During spindle assembly, chromosomes generate gradients of microtubule stabilization through a reaction-diffusion process, but how this is achieved is not well understood. We measured the spatial distribution of microtubule aster asymmetry around chromosomes by incubating centrosomes and micropatterned chromatin patches in frog egg extracts. We then screened for microtubule stabilization gradient shapes that would generate such spatial distributions with the use of computer simulations. Only a long-range, sharply decaying microtubule stabilization gradient could generate aster asymmetries fitting the experimental data. We propose a reaction-diffusion model that combines the chromosome generated Ran–guanosine triphosphate–Importin reaction network to a secondary phosphorylation network as a potential mechanism for the generation of such gradients.
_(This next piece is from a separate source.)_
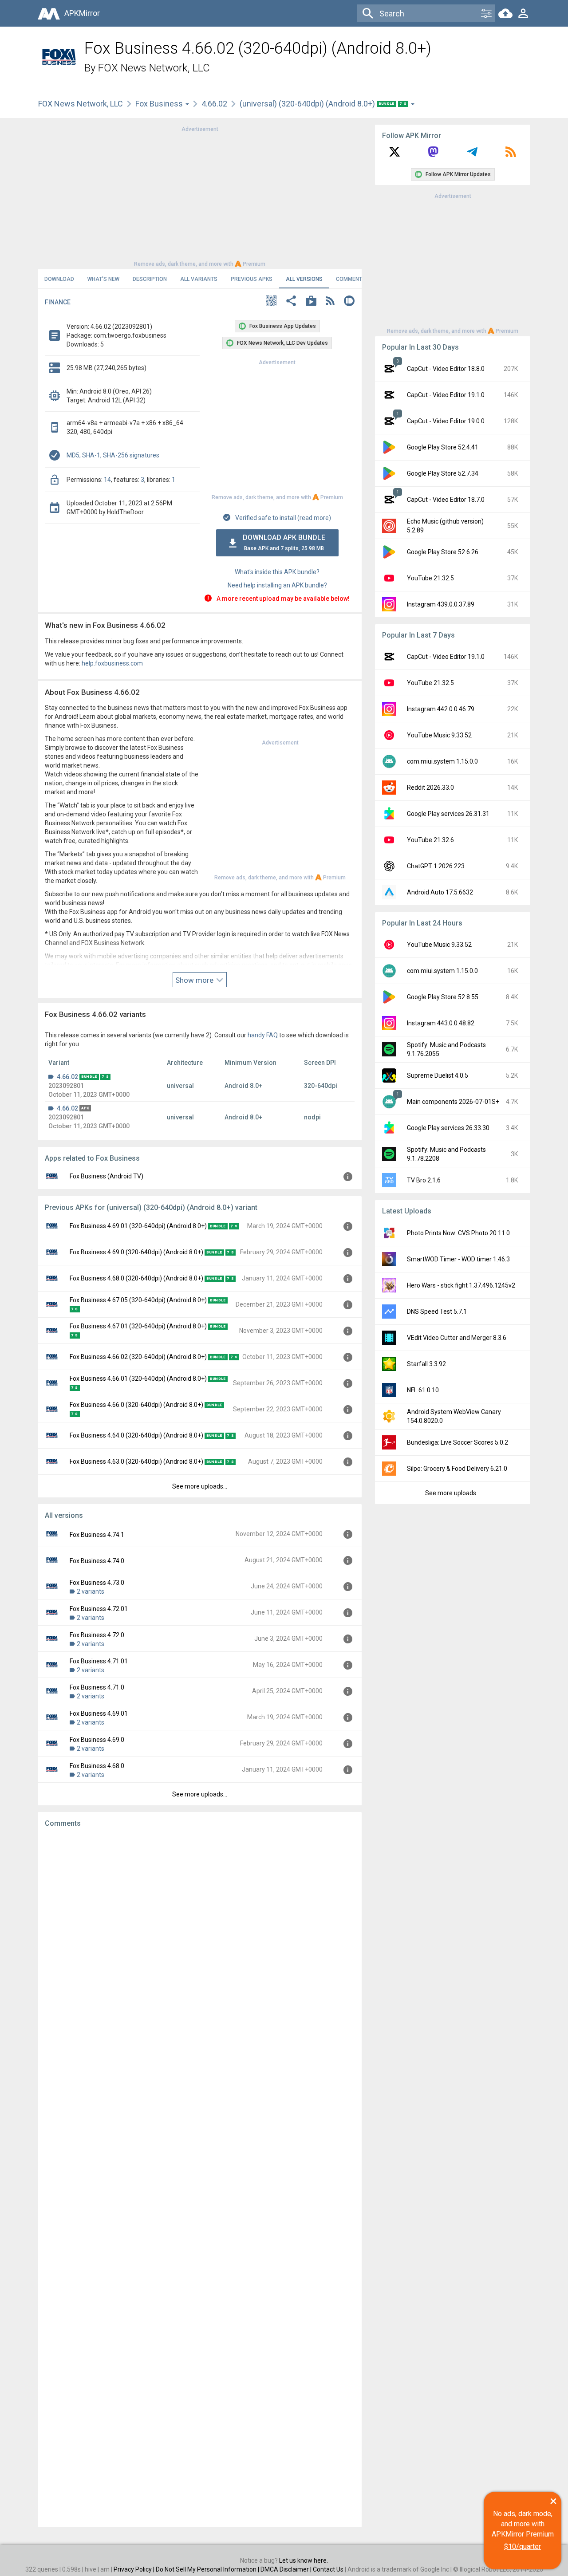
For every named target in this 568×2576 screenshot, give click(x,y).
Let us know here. (303, 2560)
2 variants (90, 1591)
In eukaryotic cells, chromosomes regulate spindle assembly by generating a gradient of Ran–guanosine triphosphate (RanGTP) in their vicinity (15). In frog eggs and egg extracts, it has been shown that this gradient triggers the nucleation of spindle microtubules (MTs) by activating the protein TPX2 (6) and stabilizes the plus ends of centrosomal MTs by activating the kinase CDK11 (7). When centrosomes are incubated together with chromatin stripes or beads in those extracts, the centrosomal asters are asymmetric, sending longer microtubules preferentially toward chromatin, presumably because of their increased stability in this region (8, 9). However, the exact distribution of the CDK11-dependent MT stabilization activity and how this could translate into a defined asymmetry of centrosomal asters in the vicinity of chromosomes has remained unclear.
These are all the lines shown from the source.